Heinrich Friedrich Wiepking ist eine wichtige, aber umstrittene Personalie in der Geschichte der Landschaftsarchitektur des 20. Jahrhunderts. Wiepking wirkte über 50 Jahre als Garten- und Landschaftsarchitekt sowie Hochschullehrer und reüssierte bruchlos in drei Gesellschafts- und Politiksystemen: in der Weimarer Republik, im Dritten Reich und in der Bundesrepublik Deutschland.
Eine seiner Lebensstationen war Hannover, wo er hochgeschätzt war, bis ihn nach der Pensionierung die Vergangenheit einholte. Trotz der Nähe zur Ideologie der Nationalsozialisten und der Mitarbeit im Planungsapparat Heinrich Himmlers bei der Neuordnung annektierter polnischer Gebiete war es Wiepking gelungen, unmittelbar nach dem Ende des Zweiten Weltkriegs eine Gartenbauhochschule in der niedersächsischen Landeshauptstadt zu gründen. Sie ging 1952 in der Leibniz Universität Hannover (LUH) auf.

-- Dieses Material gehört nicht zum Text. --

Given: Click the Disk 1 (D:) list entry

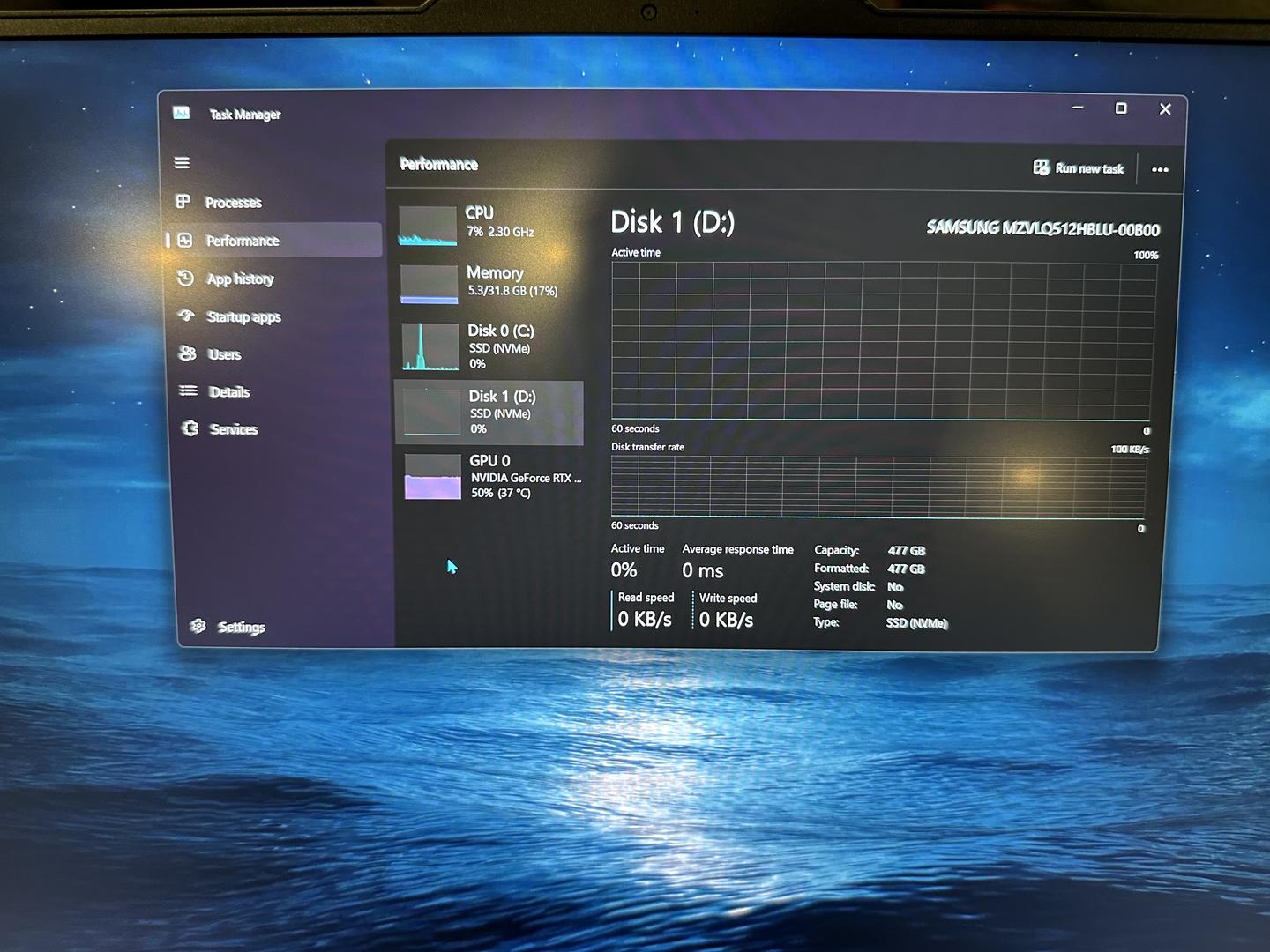Looking at the screenshot, I should [x=489, y=412].
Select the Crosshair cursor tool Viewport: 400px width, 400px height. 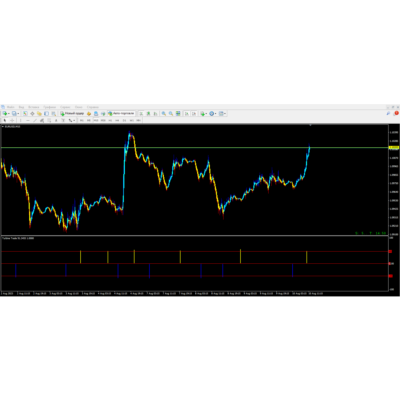click(x=12, y=120)
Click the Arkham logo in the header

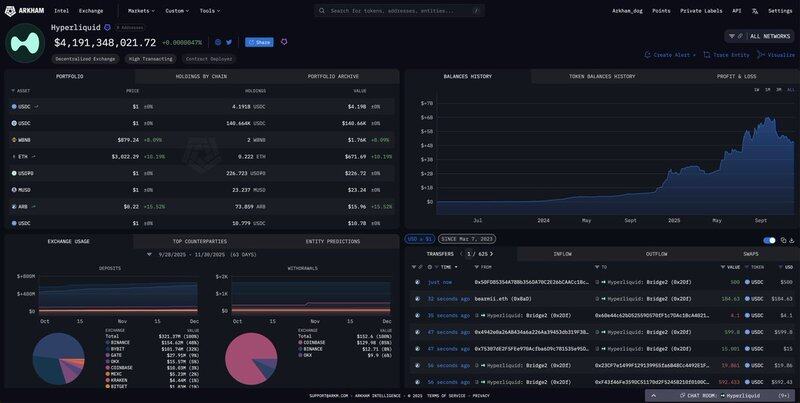click(x=24, y=10)
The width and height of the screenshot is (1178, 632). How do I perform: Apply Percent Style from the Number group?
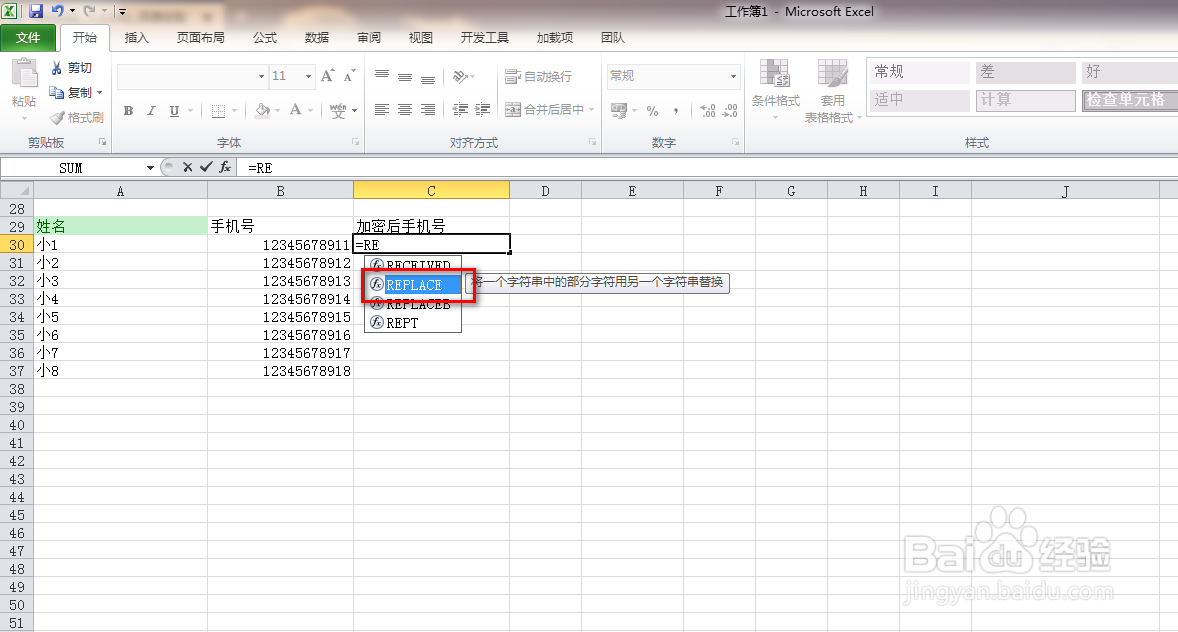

Vor kurzem hat Dr. Ursula Kellner eine umfassende Biografie mit dem Titel „Ein Leben zwischen Grün und Braun. Heinrich Friedrich Wiepking. Gartenarchitekt – Landschaftsplaner – Hochschullehrer 1891–1973“ veröffentlicht. Seit Jahrzehnten setzt sie sich kritisch mit ihm auseinander. Die Autorin betrachtet den Lauf seiner Karriere, seine Überzeugungen, den Einfluss auf nachfolgende Generationen und das gestalterische Werk mit heute teils denkmalwürdigen Gärten.